[Collected data entries]
____

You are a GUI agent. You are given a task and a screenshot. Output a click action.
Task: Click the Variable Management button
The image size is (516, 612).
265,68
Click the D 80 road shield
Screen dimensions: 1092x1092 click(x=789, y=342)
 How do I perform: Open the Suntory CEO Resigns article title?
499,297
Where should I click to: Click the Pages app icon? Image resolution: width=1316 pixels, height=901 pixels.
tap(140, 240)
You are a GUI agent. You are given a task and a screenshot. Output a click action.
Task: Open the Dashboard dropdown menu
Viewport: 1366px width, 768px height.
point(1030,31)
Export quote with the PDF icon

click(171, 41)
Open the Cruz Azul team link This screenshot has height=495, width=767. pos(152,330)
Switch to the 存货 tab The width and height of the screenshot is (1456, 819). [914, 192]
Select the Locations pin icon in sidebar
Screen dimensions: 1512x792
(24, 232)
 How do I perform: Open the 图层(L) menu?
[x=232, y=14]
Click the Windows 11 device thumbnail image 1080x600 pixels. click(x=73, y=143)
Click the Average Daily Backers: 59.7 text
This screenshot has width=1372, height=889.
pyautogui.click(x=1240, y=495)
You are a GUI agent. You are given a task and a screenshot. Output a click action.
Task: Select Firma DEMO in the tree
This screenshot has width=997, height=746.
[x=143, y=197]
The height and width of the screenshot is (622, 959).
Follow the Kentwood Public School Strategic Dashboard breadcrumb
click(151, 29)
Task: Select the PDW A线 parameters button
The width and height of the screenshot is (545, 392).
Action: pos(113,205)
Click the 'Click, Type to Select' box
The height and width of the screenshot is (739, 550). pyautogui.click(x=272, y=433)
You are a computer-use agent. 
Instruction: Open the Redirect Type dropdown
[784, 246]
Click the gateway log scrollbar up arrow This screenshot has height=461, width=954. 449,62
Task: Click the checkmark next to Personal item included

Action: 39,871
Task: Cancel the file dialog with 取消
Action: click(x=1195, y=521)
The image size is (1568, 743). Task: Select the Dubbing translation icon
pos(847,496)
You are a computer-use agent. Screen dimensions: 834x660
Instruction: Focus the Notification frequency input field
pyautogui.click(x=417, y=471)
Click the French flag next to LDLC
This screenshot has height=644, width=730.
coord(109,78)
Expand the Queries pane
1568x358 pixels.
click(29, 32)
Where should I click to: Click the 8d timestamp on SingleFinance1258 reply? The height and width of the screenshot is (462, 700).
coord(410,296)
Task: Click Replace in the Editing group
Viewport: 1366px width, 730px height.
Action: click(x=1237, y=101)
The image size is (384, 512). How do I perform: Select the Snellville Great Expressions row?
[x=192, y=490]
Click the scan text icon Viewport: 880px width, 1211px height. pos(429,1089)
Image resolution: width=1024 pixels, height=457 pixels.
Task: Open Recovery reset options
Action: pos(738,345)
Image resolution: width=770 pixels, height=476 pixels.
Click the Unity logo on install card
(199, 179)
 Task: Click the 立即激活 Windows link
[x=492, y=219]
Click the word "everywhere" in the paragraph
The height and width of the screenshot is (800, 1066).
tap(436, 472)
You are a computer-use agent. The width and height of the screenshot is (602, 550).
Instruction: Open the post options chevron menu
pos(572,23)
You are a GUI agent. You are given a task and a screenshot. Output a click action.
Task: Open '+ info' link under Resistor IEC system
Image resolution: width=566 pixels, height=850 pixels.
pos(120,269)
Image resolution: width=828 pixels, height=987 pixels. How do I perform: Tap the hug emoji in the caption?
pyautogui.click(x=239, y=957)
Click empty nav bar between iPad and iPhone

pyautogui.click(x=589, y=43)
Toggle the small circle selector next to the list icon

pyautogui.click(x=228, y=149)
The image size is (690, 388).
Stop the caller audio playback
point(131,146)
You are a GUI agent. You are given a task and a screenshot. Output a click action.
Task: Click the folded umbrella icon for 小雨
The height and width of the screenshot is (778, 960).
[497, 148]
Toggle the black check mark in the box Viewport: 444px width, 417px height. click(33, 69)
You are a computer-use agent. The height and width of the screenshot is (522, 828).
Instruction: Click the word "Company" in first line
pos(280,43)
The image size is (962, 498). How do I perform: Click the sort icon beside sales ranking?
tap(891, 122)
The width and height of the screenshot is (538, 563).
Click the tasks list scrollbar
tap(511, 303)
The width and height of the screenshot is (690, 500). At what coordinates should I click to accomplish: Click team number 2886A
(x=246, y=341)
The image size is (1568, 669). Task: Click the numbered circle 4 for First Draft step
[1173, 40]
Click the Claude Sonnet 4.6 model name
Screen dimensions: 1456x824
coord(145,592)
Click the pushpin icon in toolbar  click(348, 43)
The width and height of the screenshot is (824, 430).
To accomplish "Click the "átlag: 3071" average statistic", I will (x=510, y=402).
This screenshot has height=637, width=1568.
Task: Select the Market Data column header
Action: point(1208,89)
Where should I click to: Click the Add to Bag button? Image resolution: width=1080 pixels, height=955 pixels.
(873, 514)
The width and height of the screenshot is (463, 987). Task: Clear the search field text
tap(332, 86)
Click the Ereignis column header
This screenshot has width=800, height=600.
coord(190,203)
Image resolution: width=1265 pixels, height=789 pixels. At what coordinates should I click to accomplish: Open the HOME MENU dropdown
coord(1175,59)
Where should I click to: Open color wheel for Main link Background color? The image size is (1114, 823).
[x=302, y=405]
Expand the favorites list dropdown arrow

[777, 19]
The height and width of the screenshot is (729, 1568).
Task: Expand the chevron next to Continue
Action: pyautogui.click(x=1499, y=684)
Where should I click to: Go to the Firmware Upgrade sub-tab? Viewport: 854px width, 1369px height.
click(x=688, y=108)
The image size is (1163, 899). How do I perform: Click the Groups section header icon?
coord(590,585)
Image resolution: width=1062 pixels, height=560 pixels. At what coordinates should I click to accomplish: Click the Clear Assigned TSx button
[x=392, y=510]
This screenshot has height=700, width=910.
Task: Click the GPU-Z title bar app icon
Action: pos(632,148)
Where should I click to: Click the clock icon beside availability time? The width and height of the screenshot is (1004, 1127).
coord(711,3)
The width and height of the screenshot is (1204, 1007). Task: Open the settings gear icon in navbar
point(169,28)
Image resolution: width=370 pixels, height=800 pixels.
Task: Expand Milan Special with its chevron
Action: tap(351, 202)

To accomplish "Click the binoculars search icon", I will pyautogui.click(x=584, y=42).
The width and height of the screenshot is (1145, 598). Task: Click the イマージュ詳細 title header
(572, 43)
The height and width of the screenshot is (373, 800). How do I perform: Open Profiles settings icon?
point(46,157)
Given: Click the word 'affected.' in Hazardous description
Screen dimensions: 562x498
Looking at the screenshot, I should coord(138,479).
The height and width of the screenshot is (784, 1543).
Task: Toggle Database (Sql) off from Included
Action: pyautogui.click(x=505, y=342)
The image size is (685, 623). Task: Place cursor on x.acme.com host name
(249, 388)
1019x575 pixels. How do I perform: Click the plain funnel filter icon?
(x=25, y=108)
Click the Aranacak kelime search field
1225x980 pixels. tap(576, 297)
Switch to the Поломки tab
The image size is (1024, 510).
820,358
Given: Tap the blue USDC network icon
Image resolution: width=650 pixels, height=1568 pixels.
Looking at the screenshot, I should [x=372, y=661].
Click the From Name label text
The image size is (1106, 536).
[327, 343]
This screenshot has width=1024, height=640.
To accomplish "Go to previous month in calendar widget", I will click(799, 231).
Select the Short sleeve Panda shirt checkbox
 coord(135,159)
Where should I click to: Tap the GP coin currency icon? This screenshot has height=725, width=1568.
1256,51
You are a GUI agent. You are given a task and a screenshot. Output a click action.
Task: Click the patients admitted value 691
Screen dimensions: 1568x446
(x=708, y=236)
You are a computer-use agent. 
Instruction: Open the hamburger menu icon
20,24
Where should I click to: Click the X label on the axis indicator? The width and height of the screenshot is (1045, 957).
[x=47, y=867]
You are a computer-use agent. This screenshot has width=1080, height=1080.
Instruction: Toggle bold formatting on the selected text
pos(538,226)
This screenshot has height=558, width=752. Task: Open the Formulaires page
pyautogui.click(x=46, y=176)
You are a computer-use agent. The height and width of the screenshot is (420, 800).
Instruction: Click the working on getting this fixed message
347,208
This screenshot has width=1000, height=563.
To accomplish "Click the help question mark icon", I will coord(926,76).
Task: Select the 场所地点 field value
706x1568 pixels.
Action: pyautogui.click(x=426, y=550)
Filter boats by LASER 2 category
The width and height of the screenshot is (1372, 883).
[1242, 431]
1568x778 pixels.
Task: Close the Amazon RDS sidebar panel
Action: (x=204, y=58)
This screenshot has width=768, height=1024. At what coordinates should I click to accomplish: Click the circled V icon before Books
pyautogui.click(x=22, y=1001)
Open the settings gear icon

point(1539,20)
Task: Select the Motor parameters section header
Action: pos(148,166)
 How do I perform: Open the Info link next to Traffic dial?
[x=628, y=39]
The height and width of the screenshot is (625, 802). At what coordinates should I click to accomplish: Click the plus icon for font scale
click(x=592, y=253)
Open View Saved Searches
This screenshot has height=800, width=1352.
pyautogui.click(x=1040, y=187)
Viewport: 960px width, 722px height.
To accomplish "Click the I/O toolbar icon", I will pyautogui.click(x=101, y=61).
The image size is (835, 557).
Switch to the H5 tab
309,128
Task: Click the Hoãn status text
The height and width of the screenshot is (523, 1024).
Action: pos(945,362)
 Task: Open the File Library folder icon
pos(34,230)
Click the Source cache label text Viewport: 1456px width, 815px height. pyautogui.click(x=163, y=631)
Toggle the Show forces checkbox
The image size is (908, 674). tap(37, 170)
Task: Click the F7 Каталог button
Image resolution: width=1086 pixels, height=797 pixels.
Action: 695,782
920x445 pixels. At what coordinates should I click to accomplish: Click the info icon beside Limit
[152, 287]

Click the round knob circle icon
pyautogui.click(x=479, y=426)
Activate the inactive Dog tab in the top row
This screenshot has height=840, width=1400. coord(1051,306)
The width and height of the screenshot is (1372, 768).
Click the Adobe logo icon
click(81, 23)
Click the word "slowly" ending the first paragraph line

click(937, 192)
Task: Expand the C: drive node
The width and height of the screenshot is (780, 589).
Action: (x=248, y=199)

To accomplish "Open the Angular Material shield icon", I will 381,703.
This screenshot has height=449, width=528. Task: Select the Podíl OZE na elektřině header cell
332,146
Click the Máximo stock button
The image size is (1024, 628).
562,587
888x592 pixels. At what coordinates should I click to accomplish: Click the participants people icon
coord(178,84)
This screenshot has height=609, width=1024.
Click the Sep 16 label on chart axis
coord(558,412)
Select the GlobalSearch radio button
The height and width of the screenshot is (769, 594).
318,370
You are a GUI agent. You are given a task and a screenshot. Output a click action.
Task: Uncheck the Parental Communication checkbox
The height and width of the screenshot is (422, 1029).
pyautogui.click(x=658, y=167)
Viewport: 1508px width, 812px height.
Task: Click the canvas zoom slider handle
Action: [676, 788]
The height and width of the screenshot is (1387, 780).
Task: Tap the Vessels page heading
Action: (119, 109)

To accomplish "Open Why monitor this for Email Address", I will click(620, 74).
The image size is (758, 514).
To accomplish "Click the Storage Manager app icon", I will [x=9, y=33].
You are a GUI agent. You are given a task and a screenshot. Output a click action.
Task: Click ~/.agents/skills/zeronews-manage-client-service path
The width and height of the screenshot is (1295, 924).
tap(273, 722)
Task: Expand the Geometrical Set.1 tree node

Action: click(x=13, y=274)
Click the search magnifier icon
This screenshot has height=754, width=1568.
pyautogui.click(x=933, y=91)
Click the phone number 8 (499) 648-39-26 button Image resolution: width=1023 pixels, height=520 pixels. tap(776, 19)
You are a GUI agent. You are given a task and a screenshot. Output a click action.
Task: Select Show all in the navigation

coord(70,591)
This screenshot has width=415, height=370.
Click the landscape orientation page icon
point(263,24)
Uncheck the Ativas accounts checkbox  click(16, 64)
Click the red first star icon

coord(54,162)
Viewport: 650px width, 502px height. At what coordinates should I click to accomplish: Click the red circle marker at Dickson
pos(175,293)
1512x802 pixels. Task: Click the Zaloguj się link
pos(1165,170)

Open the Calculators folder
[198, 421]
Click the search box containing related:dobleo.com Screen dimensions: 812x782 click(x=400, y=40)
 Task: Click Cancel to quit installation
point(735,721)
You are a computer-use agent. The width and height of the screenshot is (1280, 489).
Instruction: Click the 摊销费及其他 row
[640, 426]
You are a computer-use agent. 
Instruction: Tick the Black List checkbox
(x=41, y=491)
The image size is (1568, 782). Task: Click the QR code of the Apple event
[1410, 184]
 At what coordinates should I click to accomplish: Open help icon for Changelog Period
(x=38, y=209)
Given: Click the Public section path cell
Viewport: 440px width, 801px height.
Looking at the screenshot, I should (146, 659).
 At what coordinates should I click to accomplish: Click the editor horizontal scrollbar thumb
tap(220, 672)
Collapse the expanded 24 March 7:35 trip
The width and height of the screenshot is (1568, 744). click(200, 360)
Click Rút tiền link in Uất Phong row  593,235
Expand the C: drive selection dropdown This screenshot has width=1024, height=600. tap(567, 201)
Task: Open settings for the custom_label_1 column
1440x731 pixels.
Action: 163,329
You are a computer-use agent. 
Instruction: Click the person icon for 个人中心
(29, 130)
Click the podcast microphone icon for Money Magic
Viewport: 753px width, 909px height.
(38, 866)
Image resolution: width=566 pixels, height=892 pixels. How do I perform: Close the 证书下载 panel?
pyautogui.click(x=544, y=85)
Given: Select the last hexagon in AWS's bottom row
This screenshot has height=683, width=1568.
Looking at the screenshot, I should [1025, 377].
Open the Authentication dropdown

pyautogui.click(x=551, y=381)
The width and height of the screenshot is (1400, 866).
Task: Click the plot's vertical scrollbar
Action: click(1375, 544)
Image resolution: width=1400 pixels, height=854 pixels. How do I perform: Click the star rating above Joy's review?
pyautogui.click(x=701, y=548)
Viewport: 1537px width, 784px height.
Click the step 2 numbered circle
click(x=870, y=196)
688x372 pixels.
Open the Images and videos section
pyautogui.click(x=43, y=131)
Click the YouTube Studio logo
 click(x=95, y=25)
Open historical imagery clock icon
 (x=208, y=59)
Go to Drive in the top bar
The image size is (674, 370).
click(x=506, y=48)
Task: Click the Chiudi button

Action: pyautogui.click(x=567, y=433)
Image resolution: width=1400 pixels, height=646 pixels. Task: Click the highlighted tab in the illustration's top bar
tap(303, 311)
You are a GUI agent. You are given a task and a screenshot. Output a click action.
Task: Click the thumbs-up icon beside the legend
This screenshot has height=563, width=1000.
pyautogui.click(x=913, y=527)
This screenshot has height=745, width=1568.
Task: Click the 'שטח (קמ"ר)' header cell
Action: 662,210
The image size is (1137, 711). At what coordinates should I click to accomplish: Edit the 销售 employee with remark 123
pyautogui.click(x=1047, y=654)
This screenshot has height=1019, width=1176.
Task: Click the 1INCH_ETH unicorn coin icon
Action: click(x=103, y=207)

____

> [To do]: Set out exactly the lines from the one bearing "This screenshot has height=563, width=1000." through the end of the data, including both ends and omitting all others.

> [Solution to the problem]:
This screenshot has height=563, width=1000.
pyautogui.click(x=913, y=527)
This screenshot has height=745, width=1568.
Task: Click the 'שטח (קמ"ר)' header cell
Action: 662,210
The image size is (1137, 711). At what coordinates should I click to accomplish: Edit the 销售 employee with remark 123
pyautogui.click(x=1047, y=654)
This screenshot has height=1019, width=1176.
Task: Click the 1INCH_ETH unicorn coin icon
Action: click(x=103, y=207)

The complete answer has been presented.